[Available records]

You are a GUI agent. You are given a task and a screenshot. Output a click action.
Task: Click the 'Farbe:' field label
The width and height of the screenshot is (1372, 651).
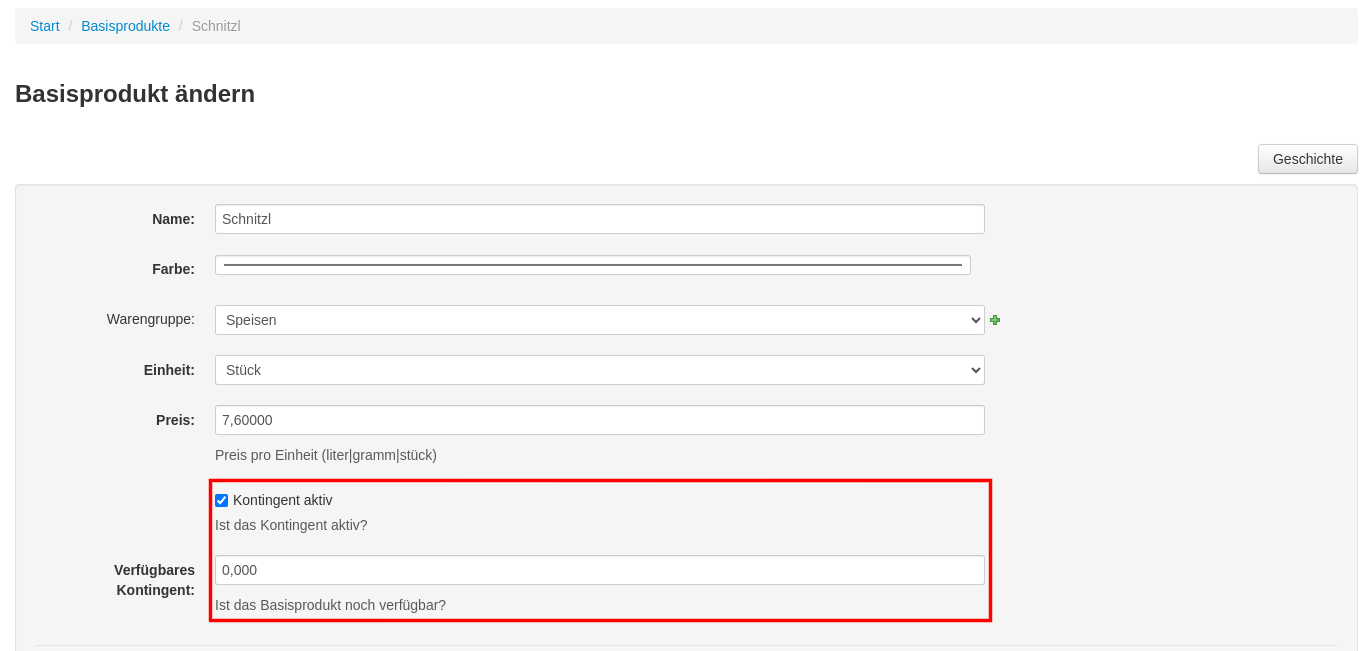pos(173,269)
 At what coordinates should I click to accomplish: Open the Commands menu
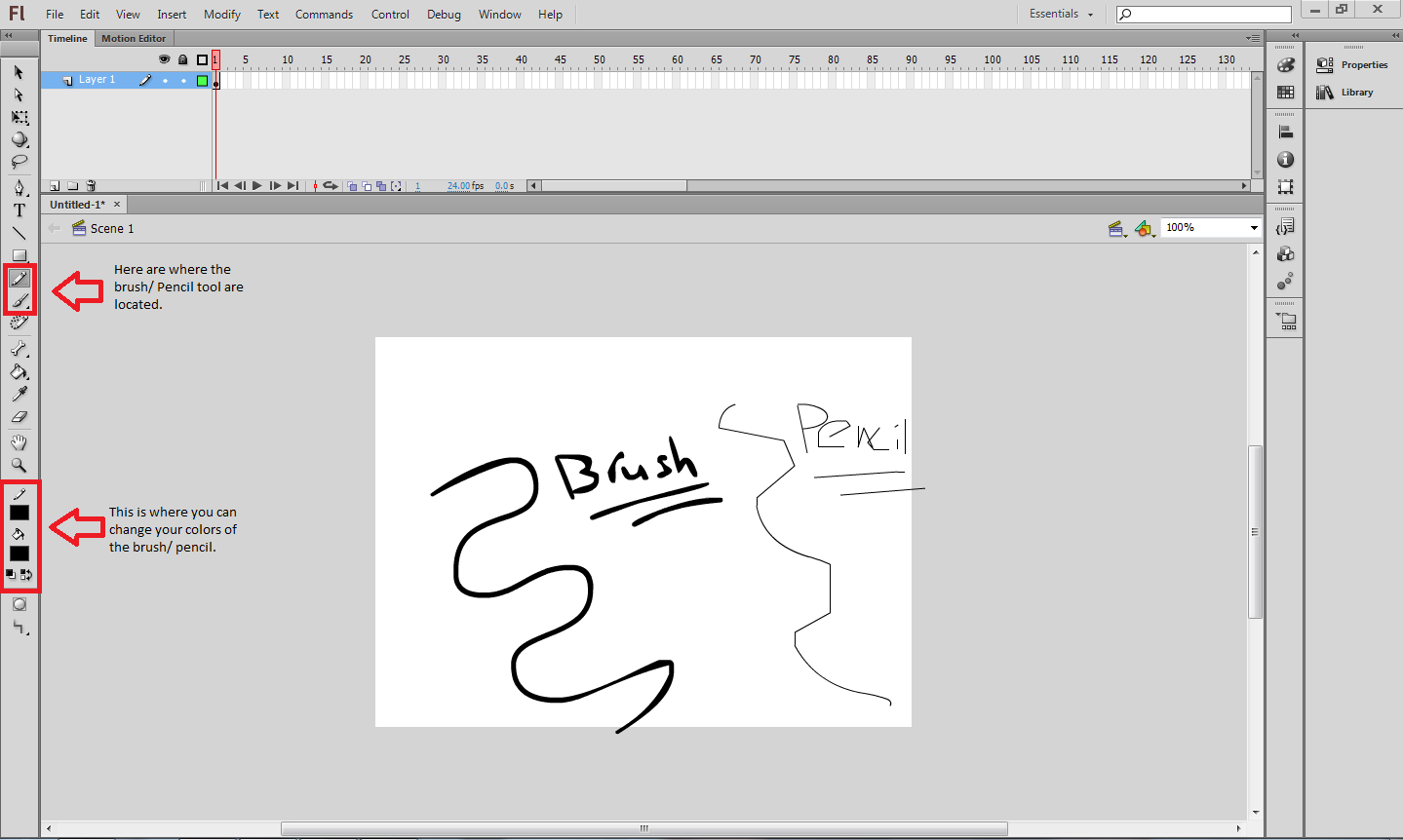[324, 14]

[/Available records]

▶ [Task requirements]: Your response should consist solely of the lines from the line with "At what coordinates" through the last line of the entries above, printed exactly and without pictures.

▶ [Task output]:
 At what coordinates should I click to accomplish: Open the Commands menu
[324, 14]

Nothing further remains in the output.